There is so much wonderful to say about this place.  A stone-faced abuelita hand-making fresh tortillas at a station near the entrance: always a good sign. Guacamole made fresh at tableside.  Also, always good.  Our one fear, when we saw no bottles of booze on the wall, and wine margaritas on the menu, was that there was no tequila.  Our waiter, whether legally or not, promised us tequila, and the margaritas were in fact good and strong.   By all accounts, La Parrilla serves up decent versions of classic tacos, enchiladas, chiles rellenos and the like. 

But parrilla means "grill" en español, and that's where La Parrilla shines.  Find the selection of molcajetes and parrilladas.  A molcajete is a mortar bowl usually used for grinding ingredients (like your tableside guac).  Here they also come overflowing with various meats from the grill.  We had the "Azteca," featuring tender, moist grilled chicken and perfectly cooked carne asada, nopalitos (grilled cactus, which I've never had before... delicious!  Somewhere between a roasted bell pepper and an ortega chile), a grilled slab of mild panela cheese, and grilled scallions, all doused in a delicious, smoky, and delightfully spicy red chile huajillo salsa.

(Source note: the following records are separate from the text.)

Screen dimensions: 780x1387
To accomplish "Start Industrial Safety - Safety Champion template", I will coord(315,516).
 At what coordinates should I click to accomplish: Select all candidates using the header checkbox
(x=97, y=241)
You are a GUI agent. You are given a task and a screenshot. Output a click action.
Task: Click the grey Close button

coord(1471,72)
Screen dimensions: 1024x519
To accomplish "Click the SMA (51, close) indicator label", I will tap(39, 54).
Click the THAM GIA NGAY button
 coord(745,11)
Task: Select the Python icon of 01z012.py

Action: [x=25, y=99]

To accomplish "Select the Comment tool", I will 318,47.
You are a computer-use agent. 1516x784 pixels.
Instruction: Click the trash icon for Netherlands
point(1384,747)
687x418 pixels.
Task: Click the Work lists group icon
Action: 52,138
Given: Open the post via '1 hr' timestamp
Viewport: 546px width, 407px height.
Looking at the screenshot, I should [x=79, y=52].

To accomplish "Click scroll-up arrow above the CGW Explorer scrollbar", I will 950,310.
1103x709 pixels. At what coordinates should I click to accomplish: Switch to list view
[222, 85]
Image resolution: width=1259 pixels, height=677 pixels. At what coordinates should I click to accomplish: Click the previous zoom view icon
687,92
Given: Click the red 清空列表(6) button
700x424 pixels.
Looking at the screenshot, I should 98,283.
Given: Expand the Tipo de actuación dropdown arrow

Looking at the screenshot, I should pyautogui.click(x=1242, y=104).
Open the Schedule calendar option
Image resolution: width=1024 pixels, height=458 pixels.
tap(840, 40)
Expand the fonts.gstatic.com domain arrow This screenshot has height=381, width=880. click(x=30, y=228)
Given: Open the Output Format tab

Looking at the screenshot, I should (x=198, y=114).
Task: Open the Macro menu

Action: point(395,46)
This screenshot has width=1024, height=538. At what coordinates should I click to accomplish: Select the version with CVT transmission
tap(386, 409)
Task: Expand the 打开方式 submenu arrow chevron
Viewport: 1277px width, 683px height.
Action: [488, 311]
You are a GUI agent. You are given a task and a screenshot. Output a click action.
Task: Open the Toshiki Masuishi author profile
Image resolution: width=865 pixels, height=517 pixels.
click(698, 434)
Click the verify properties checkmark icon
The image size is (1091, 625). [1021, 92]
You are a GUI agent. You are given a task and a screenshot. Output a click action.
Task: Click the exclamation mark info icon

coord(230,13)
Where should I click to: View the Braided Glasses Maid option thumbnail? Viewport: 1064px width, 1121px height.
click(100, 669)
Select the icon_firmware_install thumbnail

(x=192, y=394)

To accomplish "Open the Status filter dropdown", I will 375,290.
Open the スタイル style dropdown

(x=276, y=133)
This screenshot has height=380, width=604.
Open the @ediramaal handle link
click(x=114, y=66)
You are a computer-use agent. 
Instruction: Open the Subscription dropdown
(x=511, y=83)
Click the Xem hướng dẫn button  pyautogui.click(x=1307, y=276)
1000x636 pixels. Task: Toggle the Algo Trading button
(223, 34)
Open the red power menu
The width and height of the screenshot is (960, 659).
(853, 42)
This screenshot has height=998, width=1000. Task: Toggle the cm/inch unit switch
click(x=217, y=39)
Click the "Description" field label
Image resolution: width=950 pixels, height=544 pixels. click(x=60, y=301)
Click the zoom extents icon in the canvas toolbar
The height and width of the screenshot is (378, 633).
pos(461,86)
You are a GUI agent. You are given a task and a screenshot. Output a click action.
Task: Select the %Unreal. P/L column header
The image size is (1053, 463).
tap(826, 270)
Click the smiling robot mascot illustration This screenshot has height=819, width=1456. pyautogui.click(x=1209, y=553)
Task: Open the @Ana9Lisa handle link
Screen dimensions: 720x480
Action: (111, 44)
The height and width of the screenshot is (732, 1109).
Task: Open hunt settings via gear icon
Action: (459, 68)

We also got a parrillada.  Same idea as the molcajete, but this is served on a small portable grill that comes to your table and continues to cook, char and caramelize your food as you plow your way through it.  We ordered the chetumal, an amazing array of grilled goodies: two skewers of shrimp al carbon, melt-in-your-mouth pork loin, chicken adobado, sliced red potatoes, a couple of whole jalapeño chiles.  All this is served with some of the better whole beans I've had in LA (with plenty of bacon to add flavor), Spanish rice, and a bowl of melted cheese sauce to add to whatever bites you wish.  Throw some of that together in your fresh, handmade tortilla, and holy guacamole, is it good.  And each of the molcajetes and parrilladas serve two to the point of stuffed... at $11-15 per person, that's a hell of a deal. 

But there's a "but..."

The decor sucks.  It's been described as "Tijuana chic."  That's being generous.  The layout of the place is bizarre.  You have to negotiate a seemingly endless maze of candy counters and carts to get to the seating area.  The lighting is harsh.  The requisite piñatas and plastic parrots look like they're beginning to rot.  And if you want to enjoy your food, don't even glance upward at the nasty drop ceiling; the oozing water-damage stains and general filth and squalor there might well put you off what is arguably the best sit-down Mexican fare in town.

I'm going to have to go check out the other locations; if I can find one a little less skanky, I'll become a regular.